The final goal would be to drop an SMM implant that would run with the highest possible system privileges (ring-0) while practically undetectable from OS-level security tools.
It is important to note that contrary to TrickBot’s module that targeted UEFI firmware flaws, aiding Conti infections and later undertaken by the ransomware group, the new findings indicate that the malicious engineers were striving to discover new, unknown vulnerabilities in the ME.
Firmware attacks in ransomware
For a firmware attack to be possible, the ransomware actors would first need to access the system via a common pathway such as phishing, exploiting a vulnerability, or performing a supply chain attack.
After compromising the ME, the attackers would have to follow an attack plan based on what “out-of-write protection” regions they are allowed to access, depending on the ME implementation and various restrictions/protections.
Eclypsium says these could be either access to overwrite the SPI Descriptor and move the UEFI/BIOS outside the protected area or direct access to the BIOS region.

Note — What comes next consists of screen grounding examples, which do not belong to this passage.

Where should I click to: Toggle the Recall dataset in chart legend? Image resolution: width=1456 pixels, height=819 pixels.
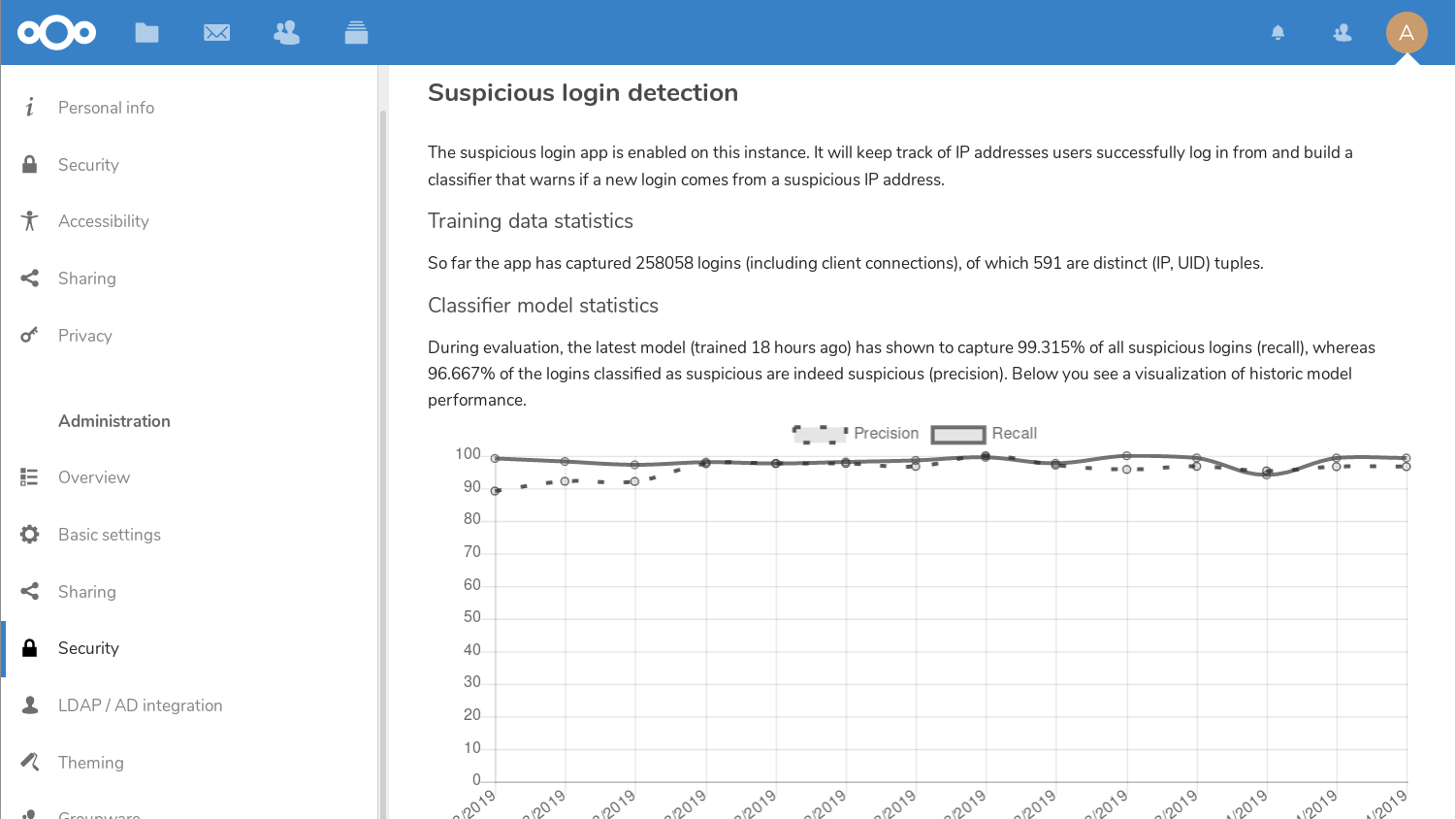(x=985, y=434)
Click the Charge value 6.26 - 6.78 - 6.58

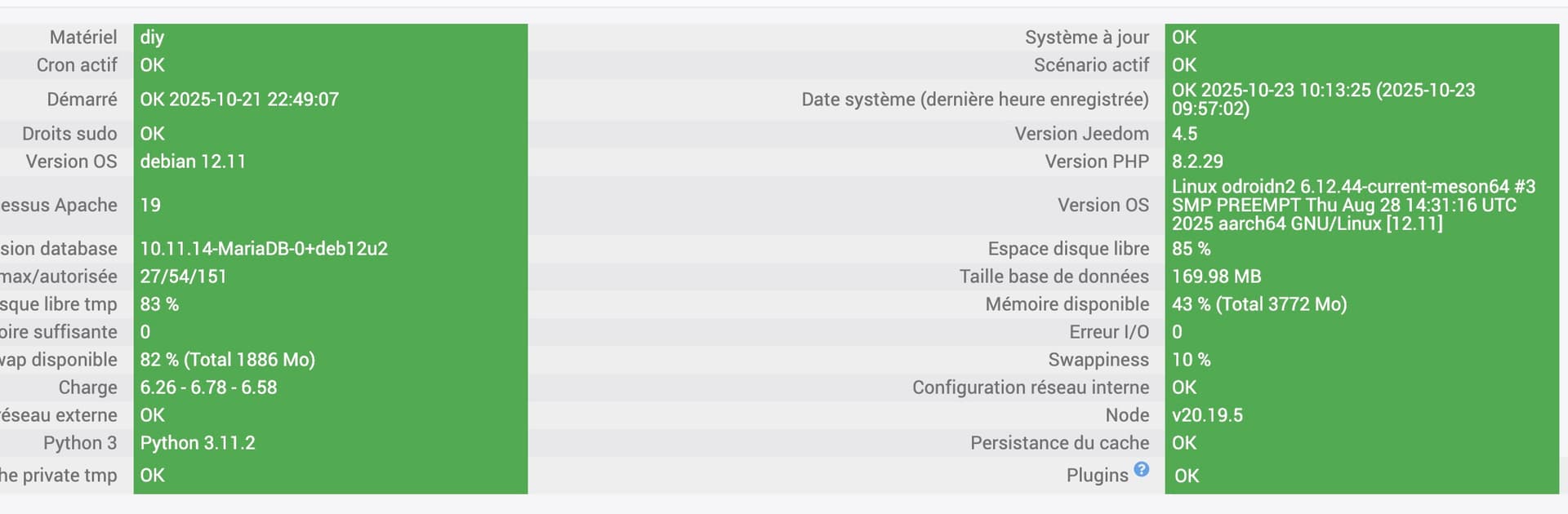tap(208, 388)
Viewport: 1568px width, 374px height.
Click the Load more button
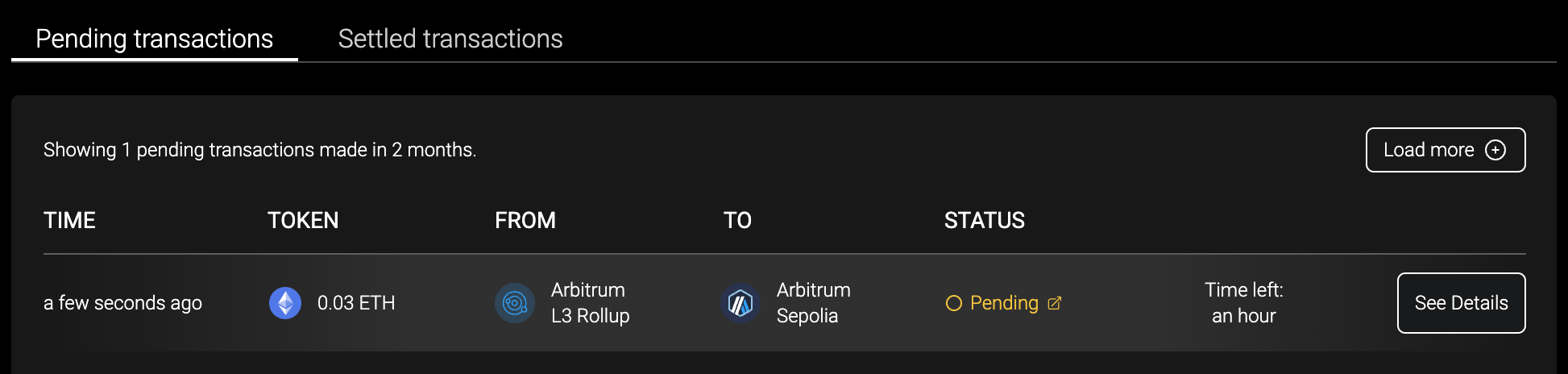tap(1446, 150)
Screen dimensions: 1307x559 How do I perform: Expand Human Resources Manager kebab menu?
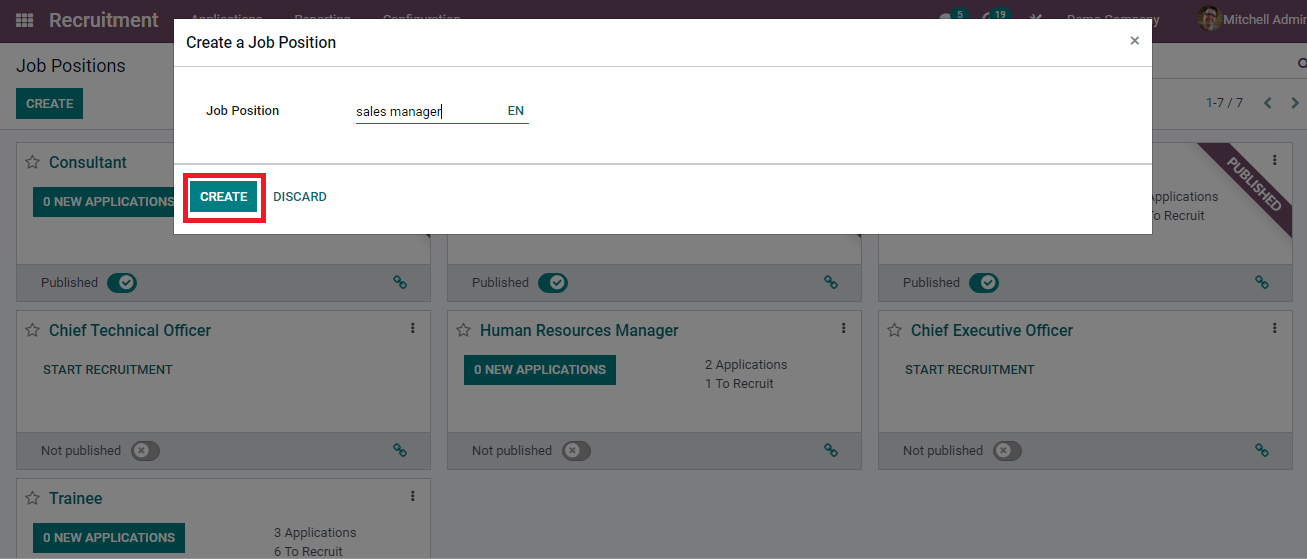[843, 328]
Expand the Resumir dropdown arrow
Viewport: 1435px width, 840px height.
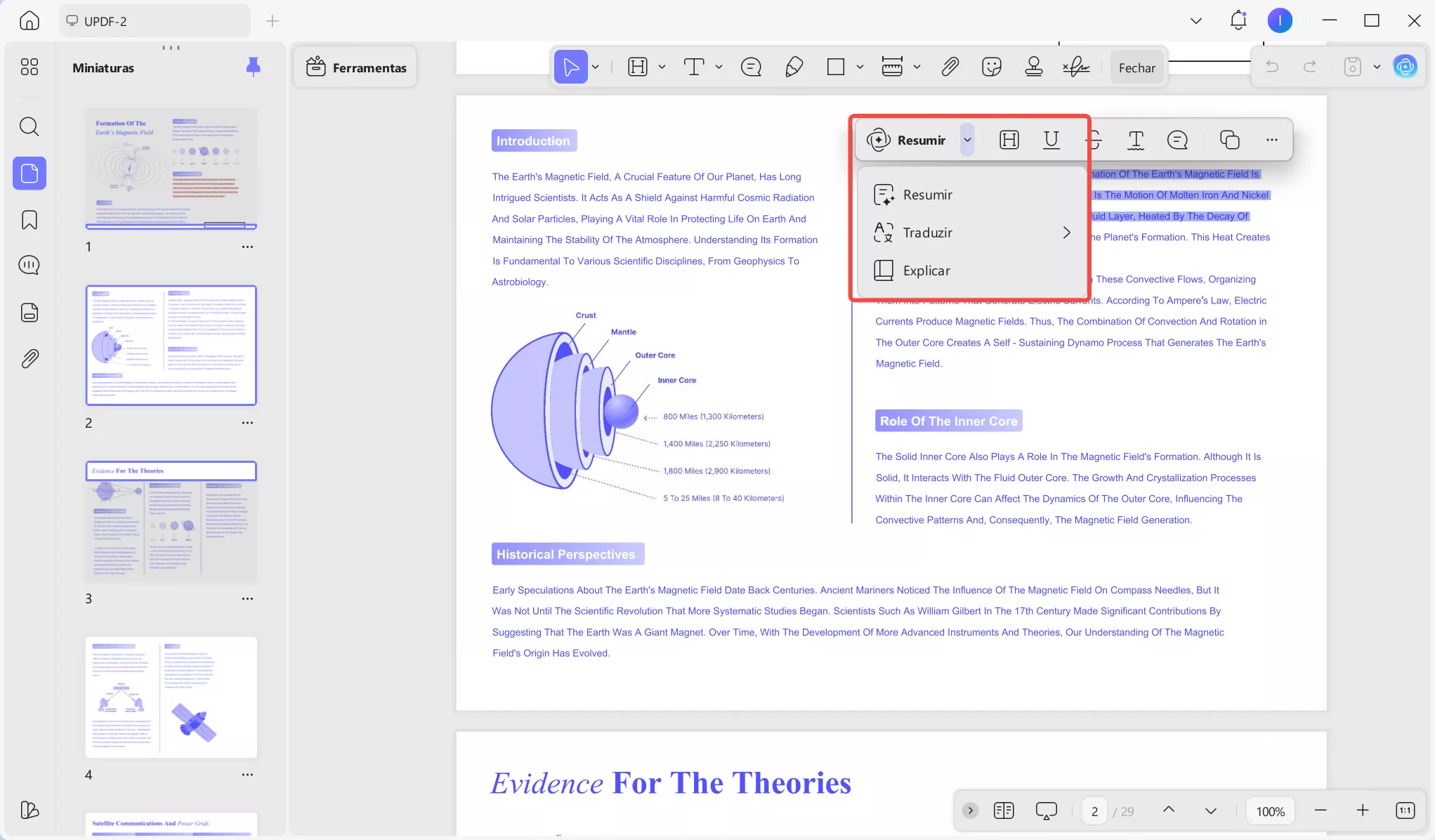[x=967, y=140]
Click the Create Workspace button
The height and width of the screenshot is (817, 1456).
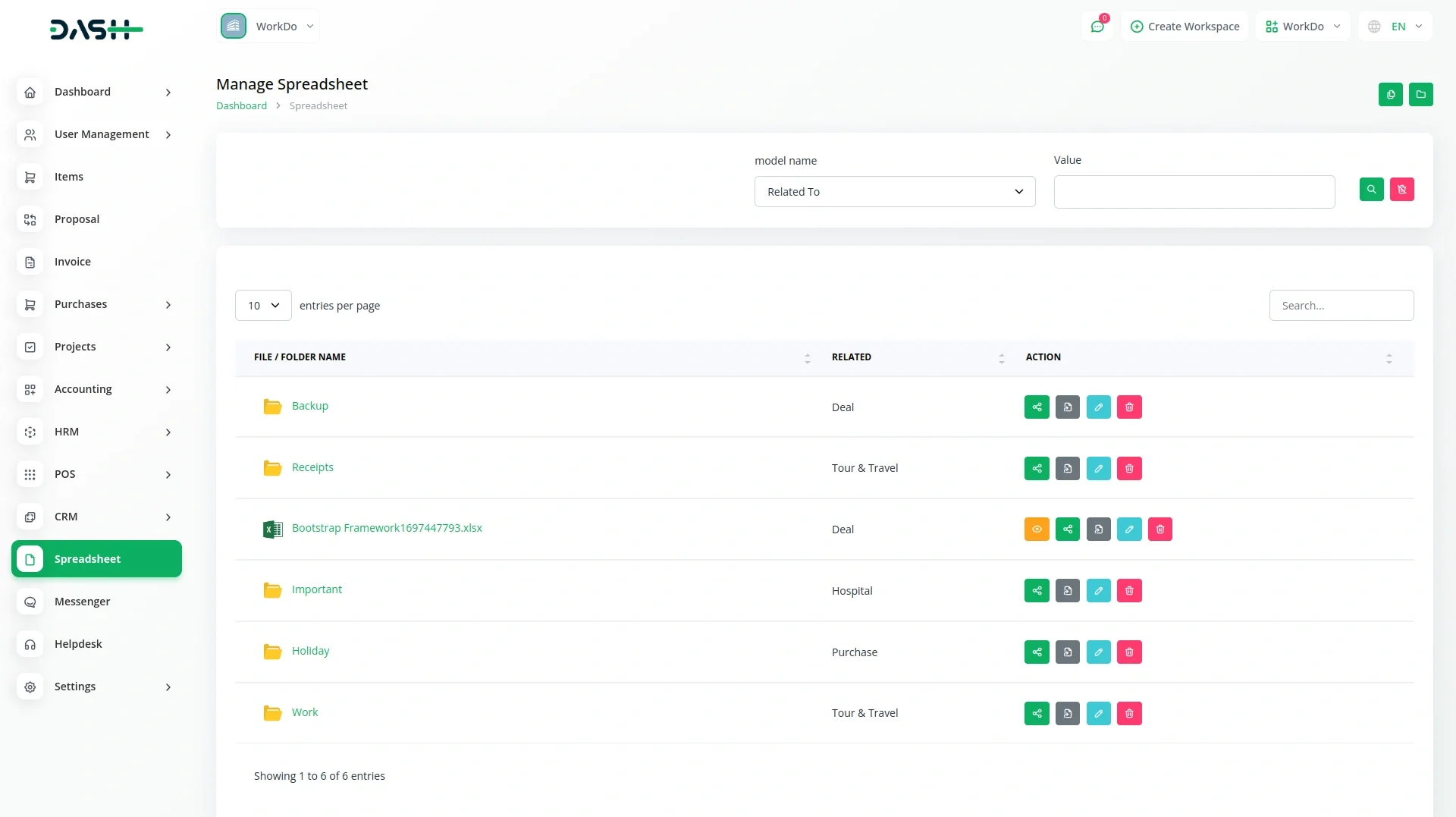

There’s also the scenario of the ME not having access to either, in which case the threat actors could leverage Intel’s Management Engine to force a boot from virtual media and unlock PCH protections that underpin the SPI controller.
Conti could use this attack flow to brick systems permanently, gain ultimate persistence, evade anti-virus and EDR detections, and bypass all security controls at the OS layer.
Conti gone, but code still alive
While the Conti operation appears to have shut down, many of its members have moved to other ransomware operations where they continue to conduct attacks.
This also means that all the work done to develop exploits like the one spotted by Eclypsium in the leaked chats will continue to exist.
As the researchers explain, Conti had a working PoC for these attacks since last summer, so it’s likely that they already had the chance to employ it in actual attacks.
The RaaS might return in a rebranded form, the core members might join other ransomware operations, and overall, the exploits will continue to be used.
To protect from the threats, apply the available firmware updates for your hardware, monitor ME for configuration changes, and verify the integrity of the SPI flash regularly.